10 thoughts on ““Security Levels Are Going to Increase” on Sound Transit Trains, as Agency Struggles to Win Back Riders”

  1. Former agency CEO Peter Rogoff was right when he said this about people attending games, and he’s still right about it at certain stations. I am usually the only person tapping my Orca card when I get on at my station. While some people above argue whether the ST Board should be focused on passenger experience over fare box recovery, the fact is that they must do both. If the passenger experience is improved with greater safety and getting rid of the drug users and homeless people, fare box revenue will return. Should ST simplify the fare structure? Definitely, as that will improve the passenger experience as well.
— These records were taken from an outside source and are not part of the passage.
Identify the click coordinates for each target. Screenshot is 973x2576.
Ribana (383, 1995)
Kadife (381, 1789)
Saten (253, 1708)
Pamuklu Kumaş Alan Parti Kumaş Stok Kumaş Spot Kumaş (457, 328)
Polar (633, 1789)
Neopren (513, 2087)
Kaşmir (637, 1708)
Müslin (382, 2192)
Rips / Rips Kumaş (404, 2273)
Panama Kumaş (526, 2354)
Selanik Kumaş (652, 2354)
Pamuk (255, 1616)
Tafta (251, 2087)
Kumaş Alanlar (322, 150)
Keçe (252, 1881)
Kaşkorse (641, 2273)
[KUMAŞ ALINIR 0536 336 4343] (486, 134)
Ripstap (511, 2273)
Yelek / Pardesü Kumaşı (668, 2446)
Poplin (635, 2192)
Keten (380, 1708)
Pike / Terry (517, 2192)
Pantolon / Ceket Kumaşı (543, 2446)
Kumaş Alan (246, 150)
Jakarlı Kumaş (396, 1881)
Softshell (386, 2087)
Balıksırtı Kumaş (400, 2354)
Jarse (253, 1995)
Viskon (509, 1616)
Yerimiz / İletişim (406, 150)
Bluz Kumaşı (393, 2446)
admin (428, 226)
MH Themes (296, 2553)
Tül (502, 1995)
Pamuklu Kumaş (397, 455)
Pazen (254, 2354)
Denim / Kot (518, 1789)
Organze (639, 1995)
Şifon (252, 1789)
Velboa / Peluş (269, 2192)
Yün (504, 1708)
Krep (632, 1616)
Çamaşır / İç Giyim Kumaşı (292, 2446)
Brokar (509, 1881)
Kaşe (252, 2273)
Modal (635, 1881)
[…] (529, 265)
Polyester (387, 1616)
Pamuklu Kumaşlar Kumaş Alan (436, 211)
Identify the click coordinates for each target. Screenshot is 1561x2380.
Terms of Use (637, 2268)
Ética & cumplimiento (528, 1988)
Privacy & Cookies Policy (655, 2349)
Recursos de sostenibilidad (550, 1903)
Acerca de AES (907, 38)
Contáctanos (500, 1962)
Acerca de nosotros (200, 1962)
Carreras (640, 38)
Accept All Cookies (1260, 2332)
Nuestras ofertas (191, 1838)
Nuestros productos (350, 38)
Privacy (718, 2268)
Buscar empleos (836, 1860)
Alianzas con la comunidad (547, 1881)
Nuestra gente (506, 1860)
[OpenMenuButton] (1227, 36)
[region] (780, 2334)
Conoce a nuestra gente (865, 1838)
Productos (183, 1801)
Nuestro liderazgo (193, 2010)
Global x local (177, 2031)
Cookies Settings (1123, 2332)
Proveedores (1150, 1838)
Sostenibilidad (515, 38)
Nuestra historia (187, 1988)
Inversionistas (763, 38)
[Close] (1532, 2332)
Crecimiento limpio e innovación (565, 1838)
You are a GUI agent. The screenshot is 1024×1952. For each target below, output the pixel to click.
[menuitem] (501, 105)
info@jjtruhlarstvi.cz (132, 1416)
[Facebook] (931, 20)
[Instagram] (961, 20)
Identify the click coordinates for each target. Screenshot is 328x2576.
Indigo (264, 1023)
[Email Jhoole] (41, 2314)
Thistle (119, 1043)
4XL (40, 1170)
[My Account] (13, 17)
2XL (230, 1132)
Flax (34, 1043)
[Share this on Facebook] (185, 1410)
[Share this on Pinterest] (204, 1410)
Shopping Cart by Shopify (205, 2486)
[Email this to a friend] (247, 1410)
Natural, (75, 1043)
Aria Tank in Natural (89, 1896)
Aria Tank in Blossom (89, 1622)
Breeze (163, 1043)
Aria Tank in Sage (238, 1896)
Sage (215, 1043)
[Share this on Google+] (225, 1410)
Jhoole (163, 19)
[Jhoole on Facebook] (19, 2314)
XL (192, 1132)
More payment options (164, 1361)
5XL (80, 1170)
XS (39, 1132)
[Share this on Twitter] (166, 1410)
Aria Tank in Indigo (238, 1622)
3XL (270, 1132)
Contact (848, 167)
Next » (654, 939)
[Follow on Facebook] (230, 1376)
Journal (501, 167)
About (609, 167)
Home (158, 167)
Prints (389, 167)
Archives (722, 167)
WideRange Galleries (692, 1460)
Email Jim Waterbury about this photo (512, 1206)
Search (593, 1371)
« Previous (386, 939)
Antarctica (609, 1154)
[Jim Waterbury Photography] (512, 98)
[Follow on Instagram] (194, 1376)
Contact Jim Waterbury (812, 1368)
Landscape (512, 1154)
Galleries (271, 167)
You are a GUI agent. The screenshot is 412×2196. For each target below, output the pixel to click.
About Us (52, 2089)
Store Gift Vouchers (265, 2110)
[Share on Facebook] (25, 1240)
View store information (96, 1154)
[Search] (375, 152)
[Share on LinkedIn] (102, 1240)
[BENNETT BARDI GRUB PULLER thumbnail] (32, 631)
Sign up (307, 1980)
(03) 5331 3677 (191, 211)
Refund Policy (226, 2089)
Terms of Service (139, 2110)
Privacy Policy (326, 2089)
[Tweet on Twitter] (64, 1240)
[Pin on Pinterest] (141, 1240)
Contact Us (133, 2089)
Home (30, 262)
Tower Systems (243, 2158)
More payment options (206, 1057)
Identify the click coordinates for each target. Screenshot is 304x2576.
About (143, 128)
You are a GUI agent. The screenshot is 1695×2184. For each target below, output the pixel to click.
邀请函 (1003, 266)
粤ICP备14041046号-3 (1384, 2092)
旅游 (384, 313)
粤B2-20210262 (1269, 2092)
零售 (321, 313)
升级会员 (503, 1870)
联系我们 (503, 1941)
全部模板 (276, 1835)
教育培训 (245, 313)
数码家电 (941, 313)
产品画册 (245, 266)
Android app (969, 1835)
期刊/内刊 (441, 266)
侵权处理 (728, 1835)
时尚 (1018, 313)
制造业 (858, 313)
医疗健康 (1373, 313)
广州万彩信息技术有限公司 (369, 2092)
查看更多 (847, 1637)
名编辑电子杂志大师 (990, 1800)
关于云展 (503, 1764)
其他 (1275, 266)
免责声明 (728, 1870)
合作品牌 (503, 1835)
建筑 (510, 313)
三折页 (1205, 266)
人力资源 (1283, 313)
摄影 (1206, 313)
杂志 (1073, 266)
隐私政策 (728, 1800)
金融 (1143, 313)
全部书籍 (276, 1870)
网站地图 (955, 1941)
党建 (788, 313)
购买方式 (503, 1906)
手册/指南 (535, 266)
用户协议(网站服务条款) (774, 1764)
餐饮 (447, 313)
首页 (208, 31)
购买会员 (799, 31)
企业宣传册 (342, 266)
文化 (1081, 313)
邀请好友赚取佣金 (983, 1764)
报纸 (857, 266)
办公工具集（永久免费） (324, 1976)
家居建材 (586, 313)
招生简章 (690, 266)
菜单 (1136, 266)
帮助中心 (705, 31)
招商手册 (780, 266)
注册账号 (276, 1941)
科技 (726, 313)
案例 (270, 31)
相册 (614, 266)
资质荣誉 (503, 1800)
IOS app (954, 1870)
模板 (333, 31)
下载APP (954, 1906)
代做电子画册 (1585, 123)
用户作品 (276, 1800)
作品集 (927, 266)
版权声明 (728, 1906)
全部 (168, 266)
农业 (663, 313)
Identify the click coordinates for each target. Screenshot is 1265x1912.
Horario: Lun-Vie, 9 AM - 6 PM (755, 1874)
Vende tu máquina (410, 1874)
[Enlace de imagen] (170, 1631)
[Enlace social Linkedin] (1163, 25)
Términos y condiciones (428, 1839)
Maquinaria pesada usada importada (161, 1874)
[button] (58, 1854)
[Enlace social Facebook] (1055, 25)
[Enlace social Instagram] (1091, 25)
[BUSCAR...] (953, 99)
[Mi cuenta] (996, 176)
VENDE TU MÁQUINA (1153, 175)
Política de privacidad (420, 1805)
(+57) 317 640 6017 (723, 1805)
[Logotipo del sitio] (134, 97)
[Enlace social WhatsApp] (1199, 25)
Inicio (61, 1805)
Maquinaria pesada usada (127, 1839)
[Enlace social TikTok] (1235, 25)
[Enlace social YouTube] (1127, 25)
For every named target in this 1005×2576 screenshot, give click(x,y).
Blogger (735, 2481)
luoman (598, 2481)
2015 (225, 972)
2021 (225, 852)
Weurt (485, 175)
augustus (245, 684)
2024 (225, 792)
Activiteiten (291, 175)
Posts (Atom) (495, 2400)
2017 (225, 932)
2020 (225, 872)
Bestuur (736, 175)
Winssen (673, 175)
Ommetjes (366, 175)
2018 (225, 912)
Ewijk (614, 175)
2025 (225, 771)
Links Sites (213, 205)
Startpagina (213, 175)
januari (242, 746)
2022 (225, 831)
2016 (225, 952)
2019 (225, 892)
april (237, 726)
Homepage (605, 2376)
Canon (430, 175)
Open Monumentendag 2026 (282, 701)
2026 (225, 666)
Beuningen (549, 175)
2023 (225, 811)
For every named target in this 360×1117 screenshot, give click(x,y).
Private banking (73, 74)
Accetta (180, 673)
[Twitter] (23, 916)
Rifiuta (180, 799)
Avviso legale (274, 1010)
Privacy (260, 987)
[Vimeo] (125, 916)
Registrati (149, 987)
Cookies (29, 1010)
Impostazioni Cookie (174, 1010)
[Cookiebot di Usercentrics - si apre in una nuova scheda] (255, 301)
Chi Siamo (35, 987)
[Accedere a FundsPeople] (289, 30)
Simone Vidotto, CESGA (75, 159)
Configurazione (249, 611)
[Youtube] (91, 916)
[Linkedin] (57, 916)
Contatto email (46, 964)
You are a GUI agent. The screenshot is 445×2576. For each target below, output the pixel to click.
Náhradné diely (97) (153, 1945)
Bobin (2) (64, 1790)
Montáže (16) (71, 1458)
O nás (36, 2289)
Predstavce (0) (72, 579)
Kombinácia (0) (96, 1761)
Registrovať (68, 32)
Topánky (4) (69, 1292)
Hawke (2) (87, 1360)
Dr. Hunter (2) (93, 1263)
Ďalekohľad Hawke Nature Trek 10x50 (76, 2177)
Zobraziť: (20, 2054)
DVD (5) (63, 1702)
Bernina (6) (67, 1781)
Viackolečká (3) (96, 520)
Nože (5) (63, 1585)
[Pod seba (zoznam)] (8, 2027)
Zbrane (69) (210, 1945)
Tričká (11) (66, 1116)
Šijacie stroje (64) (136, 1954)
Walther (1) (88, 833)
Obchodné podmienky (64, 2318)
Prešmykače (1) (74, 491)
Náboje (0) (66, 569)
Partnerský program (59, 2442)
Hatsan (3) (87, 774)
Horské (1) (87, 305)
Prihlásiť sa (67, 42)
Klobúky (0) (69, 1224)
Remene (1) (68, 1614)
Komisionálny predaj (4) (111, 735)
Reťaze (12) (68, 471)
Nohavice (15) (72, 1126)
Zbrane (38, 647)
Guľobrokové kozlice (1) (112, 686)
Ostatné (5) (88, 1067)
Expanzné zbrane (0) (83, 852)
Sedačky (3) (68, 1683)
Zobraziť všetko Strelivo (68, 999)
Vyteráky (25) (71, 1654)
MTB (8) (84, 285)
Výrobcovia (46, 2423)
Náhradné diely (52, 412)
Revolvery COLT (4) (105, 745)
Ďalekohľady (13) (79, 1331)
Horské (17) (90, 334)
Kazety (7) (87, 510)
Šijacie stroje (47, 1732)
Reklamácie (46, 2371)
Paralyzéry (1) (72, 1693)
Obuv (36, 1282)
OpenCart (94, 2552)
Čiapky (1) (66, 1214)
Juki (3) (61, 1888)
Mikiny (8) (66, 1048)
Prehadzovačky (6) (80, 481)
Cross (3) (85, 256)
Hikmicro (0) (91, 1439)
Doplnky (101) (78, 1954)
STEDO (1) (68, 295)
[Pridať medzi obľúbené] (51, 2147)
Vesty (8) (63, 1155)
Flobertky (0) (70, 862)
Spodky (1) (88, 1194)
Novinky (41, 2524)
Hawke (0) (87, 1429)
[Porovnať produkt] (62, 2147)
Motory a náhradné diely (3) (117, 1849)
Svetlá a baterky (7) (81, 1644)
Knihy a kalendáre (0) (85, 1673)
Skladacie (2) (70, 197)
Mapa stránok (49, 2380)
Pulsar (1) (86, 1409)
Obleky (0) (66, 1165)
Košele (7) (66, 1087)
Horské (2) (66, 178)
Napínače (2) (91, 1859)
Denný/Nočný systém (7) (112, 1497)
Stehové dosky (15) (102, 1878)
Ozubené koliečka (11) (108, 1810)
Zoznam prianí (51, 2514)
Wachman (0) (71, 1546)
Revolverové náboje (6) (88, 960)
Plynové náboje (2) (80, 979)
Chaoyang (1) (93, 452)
  2. ST completely out of touch. As others have said, the focus needs to be on cleaner, a safer, better. Clean up trains, clean up stations, provide security. Start by sweeping everyone off train at end points. Yes you need police support for that.

    Simplify ticketing with a daily $4 pass. Right now you feel like a bit of a fool for paying when so many others are not.

    1. I am pretty sure they already sweep everyone off the train at end points.

  3. How about the front car in every train be designated for ticketless, homeless and pit abs fentanyl smokers ? My wife traveled today Ava’s felt the train was pretty filthy !! What have we paid for ? I was very excited about this. Now I conjure up a trash train almost. This is not even a few years old coming into Northgate. Is there a way for the taxpayers to shut it down Ava save their money ?

  4. So, we are spending 250 million extra dollars to further harass the people still riding light rail (on that note, it’s obvious these guys don’t even know their own system. I buy tickets on my cell phone so you won’t ever “see” me paying fare unless you are authorized to ask) instead of replacing or overhauling infrastructure so chronicly broken it’s basically a joke, instead of making a fare system that itself is easy to manage and understand, instead of having a presence that says “we care about safety AND community”. Well, at least they are good at digging holes.

    1. Enforcing rules and collecting a fare for a service is not “harassing.” When did that all get so twisted? Yes, many things wrong with light rail but not feeling safe is an existential threat for ridership.

      1. Fares should not exist and fentanyl unlike cigarettes does not impact the people not using it. People doing drugs are generally dealing with things you cannot even imagine. Let them be for once.

  5. Turnstiles cost money but long-term they don’t require pay and benefits and could greatly improve fare recovery. Cost benefit may be positive for these.

  6. This is welcome news. I witnessed a man screaming expletives at another man just this morning, I thought it might come to blows. Earlier that ride he threatened to kill people. It shook me up pretty bad. The antisocial behavior on public transit is deeply damaging to this institution. When you walk through the stations you hear: “Sound Transit does not tolerate harassment if any kind.” Some officer presence would go a long ways to keeping that promise and saving the transit system.

    1. Yeah, the whole thing about “fare box recovery” is pretty weak and shows just how out of touch (and not riding transit) the ST board and leadership is. Sound Transit is worried mostly about fare jumpers….. transit riders are mostly worried public safety issues. The sad truth is if ST hired the proper amount of security, properly cleaned trains, buses and stations, and fixed the broken escalators, the “fare box recovery” numbers would by way worse. Whatever happened to “customer service” and “rider experience”?